I need an exact copy of the lines from the one containing "Click the export axes icon" through the end of the records, without any pictures.

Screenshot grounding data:

'''

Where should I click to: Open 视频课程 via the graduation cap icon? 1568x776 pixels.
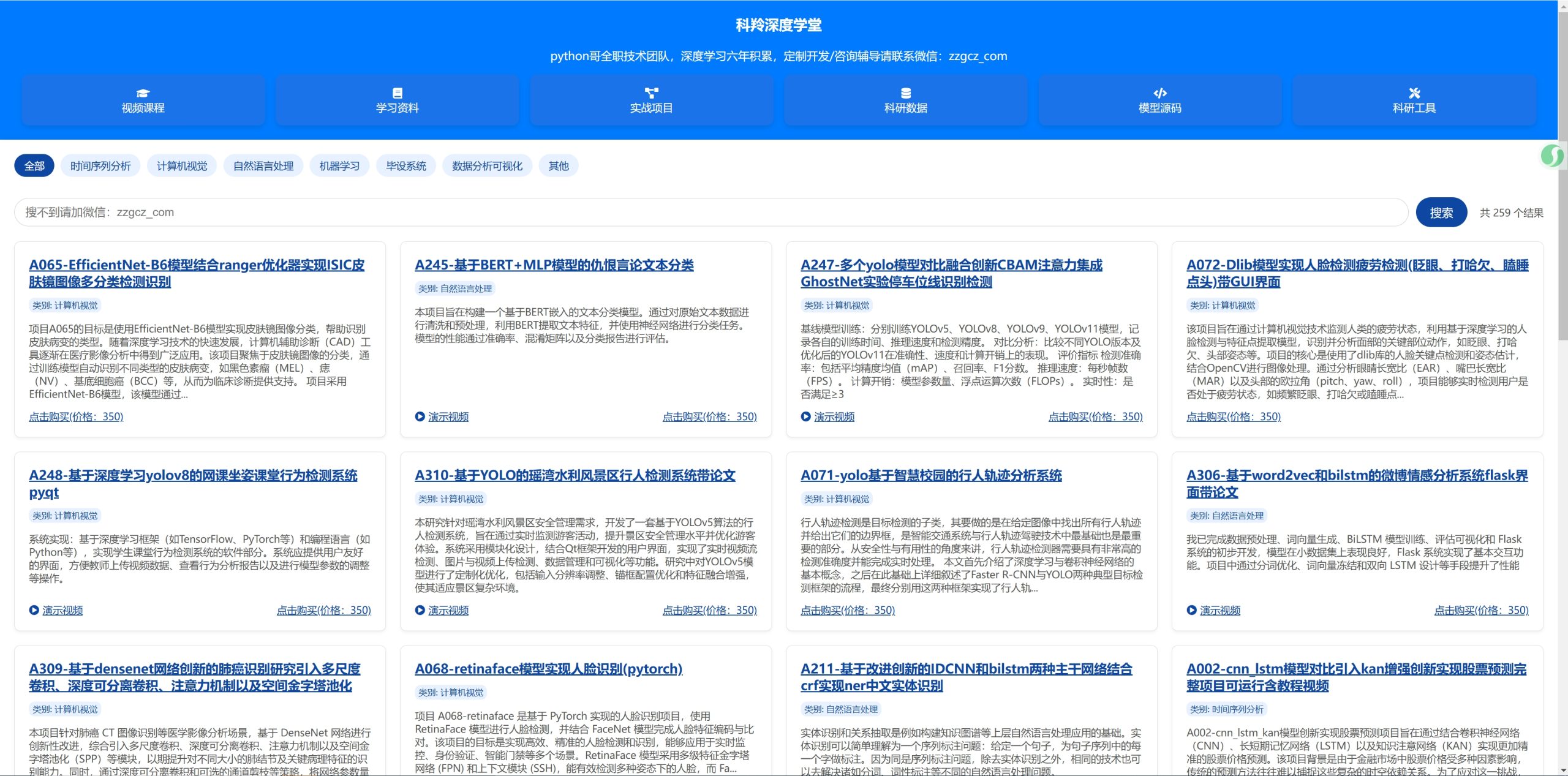point(143,93)
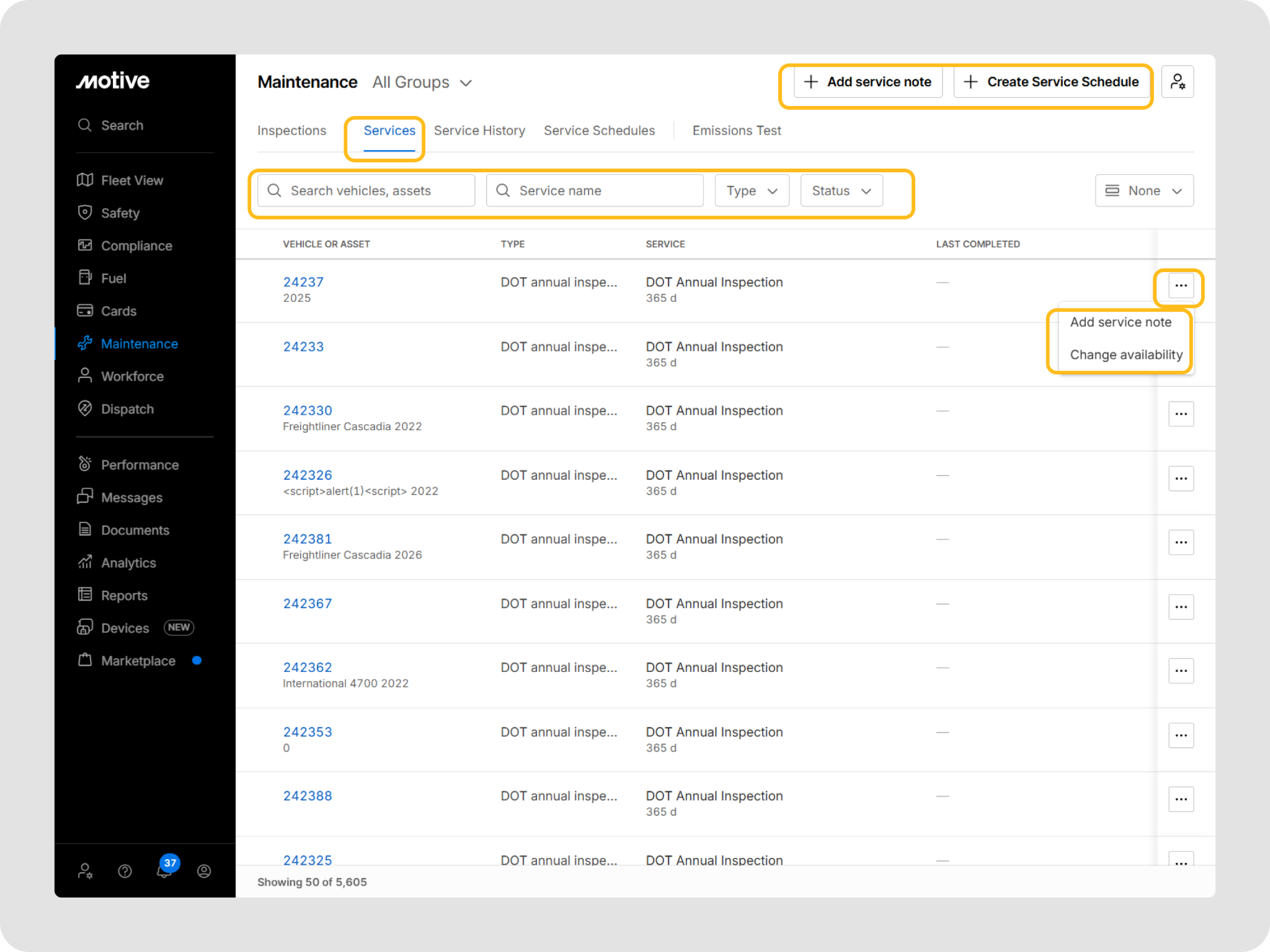This screenshot has width=1270, height=952.
Task: Open the Status filter dropdown
Action: pos(841,191)
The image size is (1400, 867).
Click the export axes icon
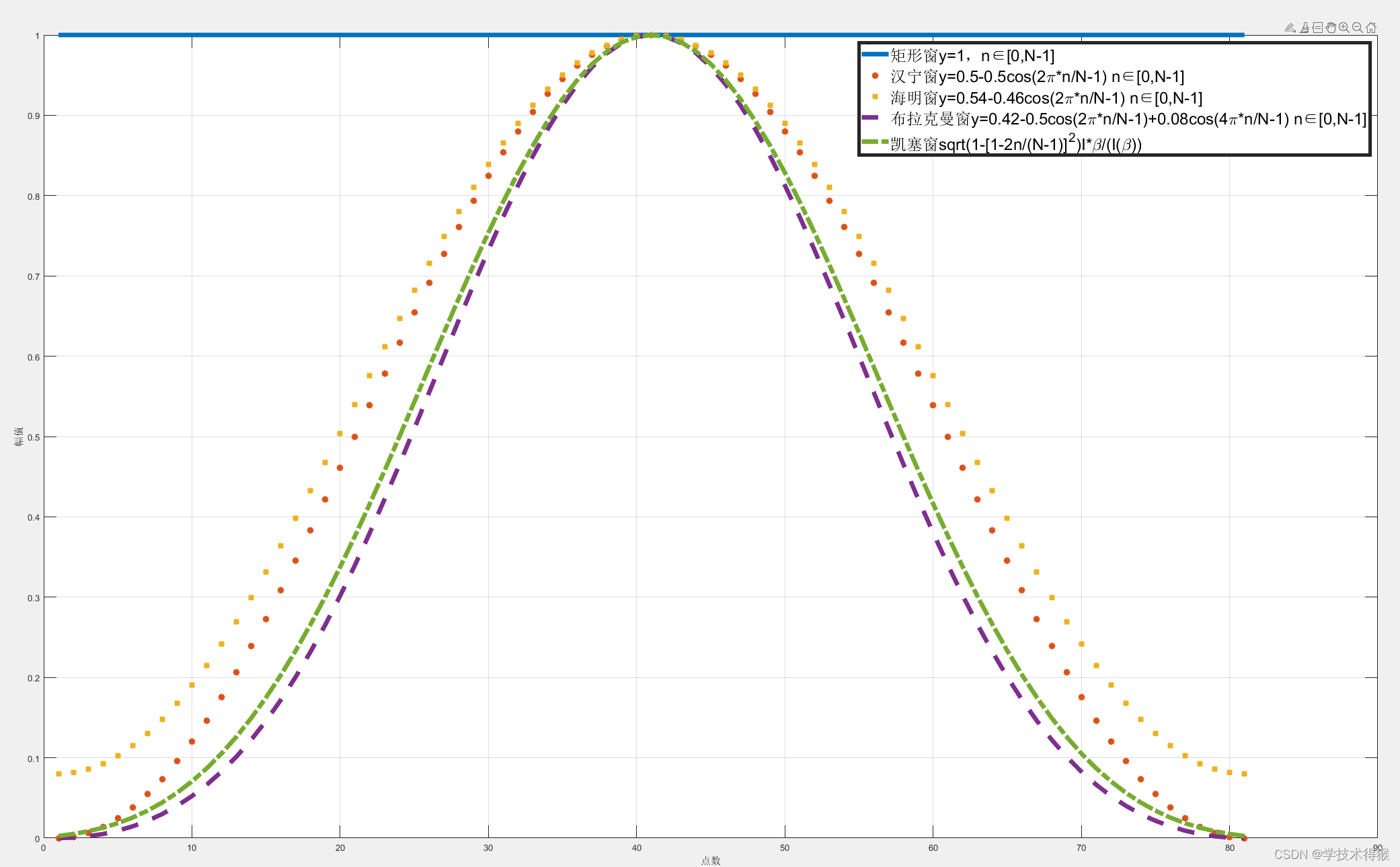[x=1290, y=28]

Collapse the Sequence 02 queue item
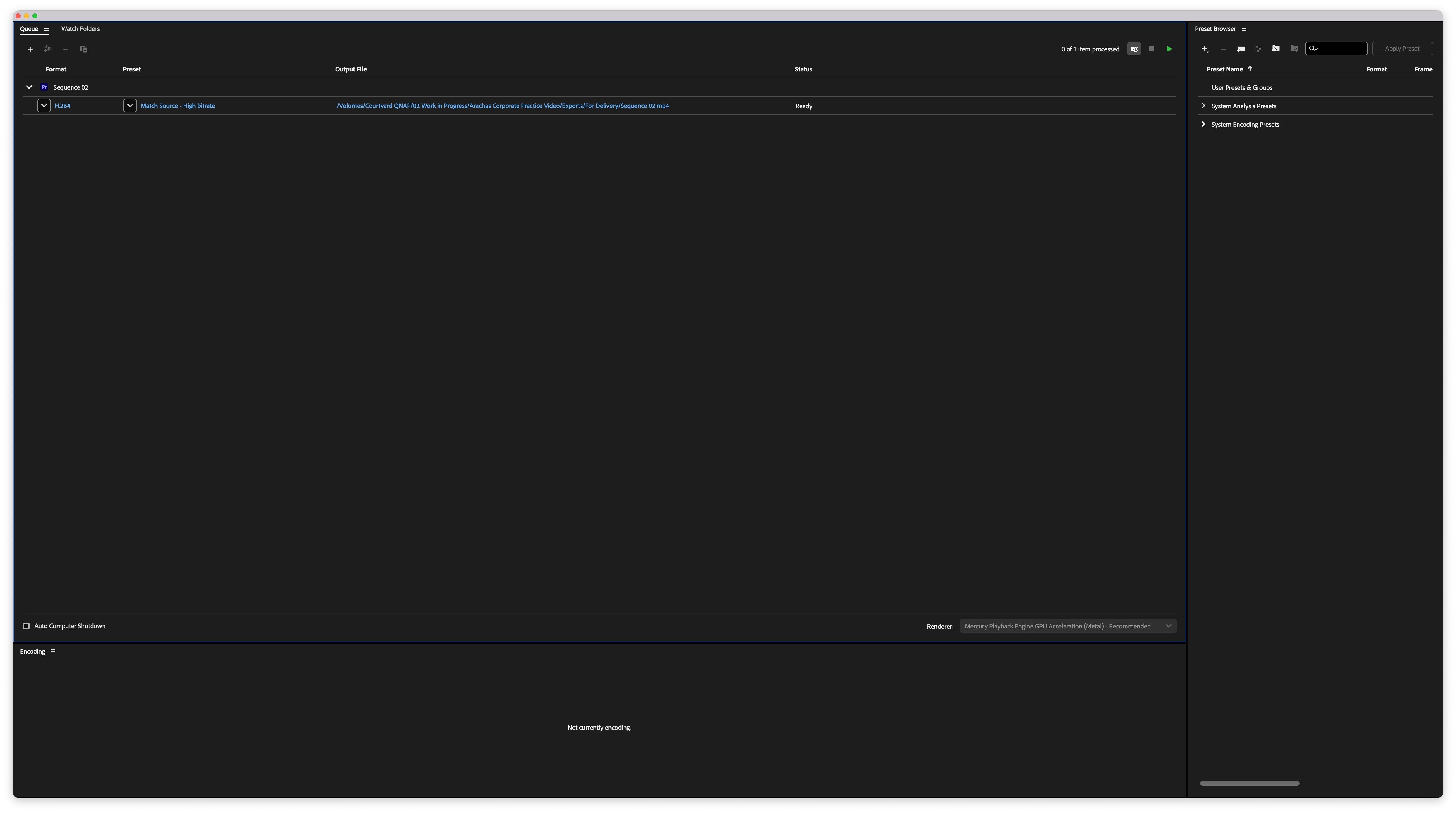tap(29, 88)
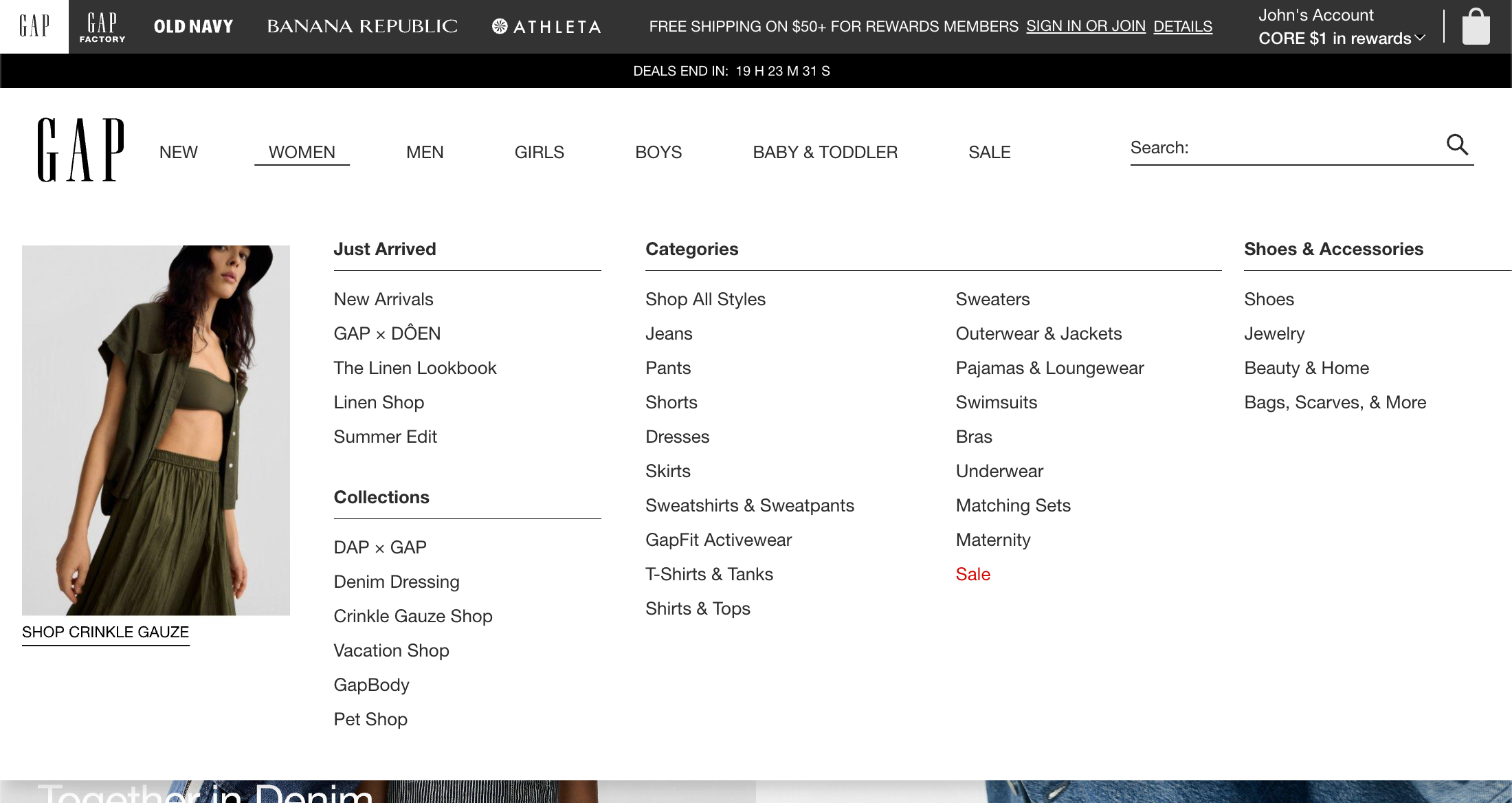This screenshot has width=1512, height=803.
Task: Click the Shop Crinkle Gauze model image
Action: (156, 430)
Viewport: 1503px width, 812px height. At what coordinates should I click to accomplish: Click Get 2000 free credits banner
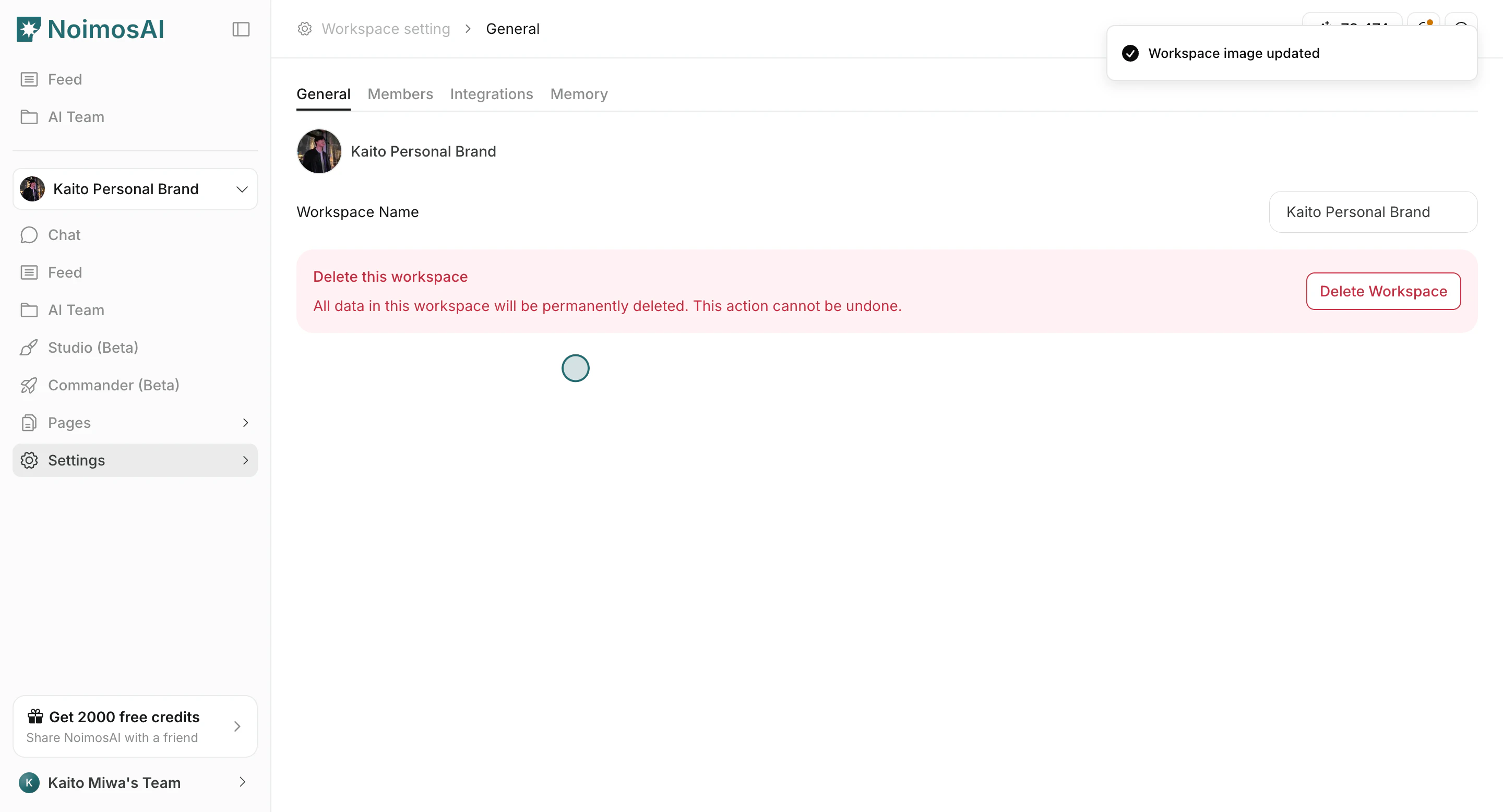[x=135, y=726]
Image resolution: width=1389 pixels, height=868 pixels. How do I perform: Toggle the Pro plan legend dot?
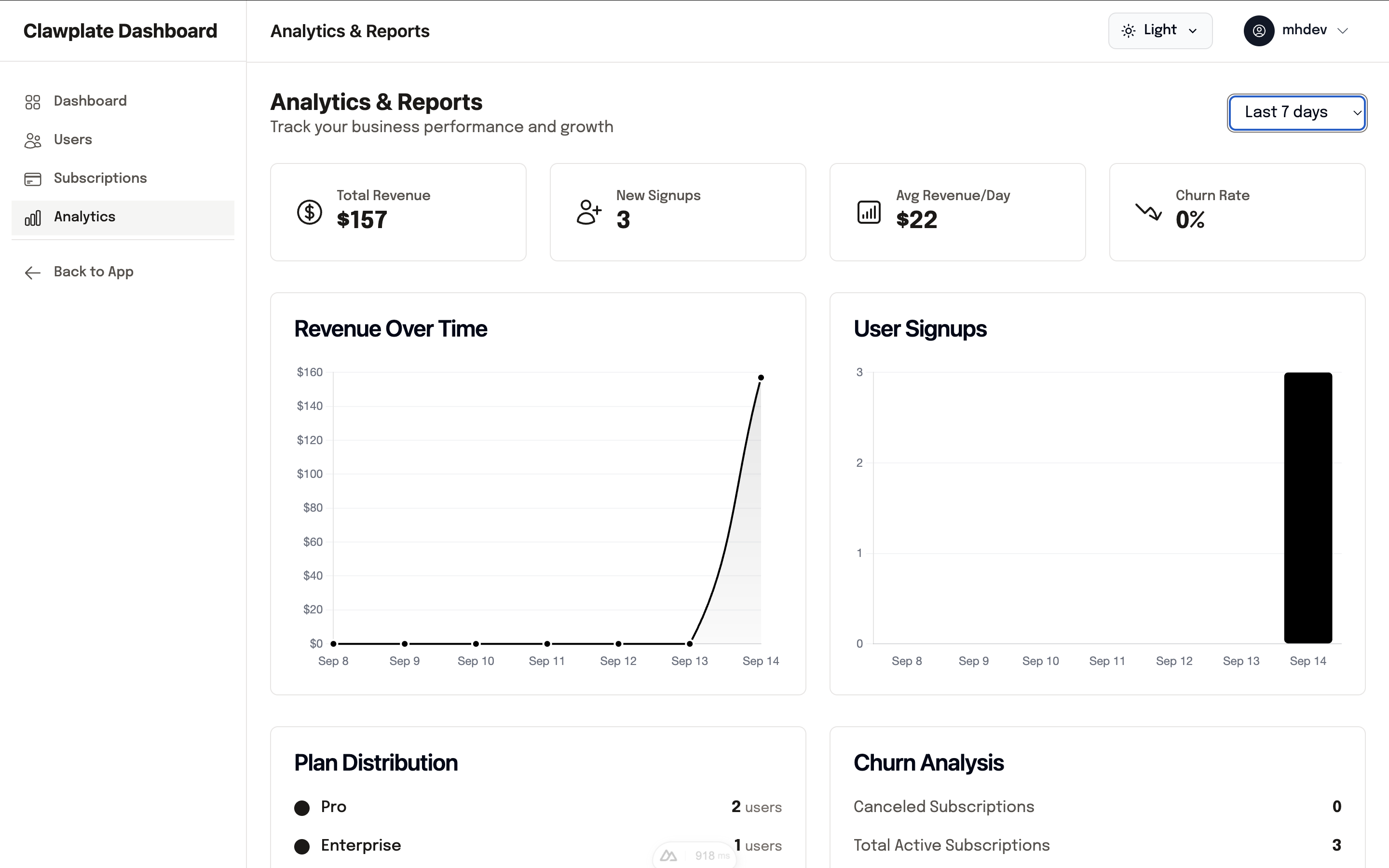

'''

* ANSWER TO THE PROBLEM:
Click the export axes icon
[x=1290, y=28]

Collapse the Sequence 02 queue item
tap(29, 88)
This screenshot has width=1512, height=803.
Task: Click the Shop Crinkle Gauze model image
Action: (156, 430)
Viewport: 1503px width, 812px height. At what coordinates should I click to accomplish: Click Get 2000 free credits banner
[x=135, y=726]
Image resolution: width=1389 pixels, height=868 pixels. How do I perform: Toggle the Pro plan legend dot?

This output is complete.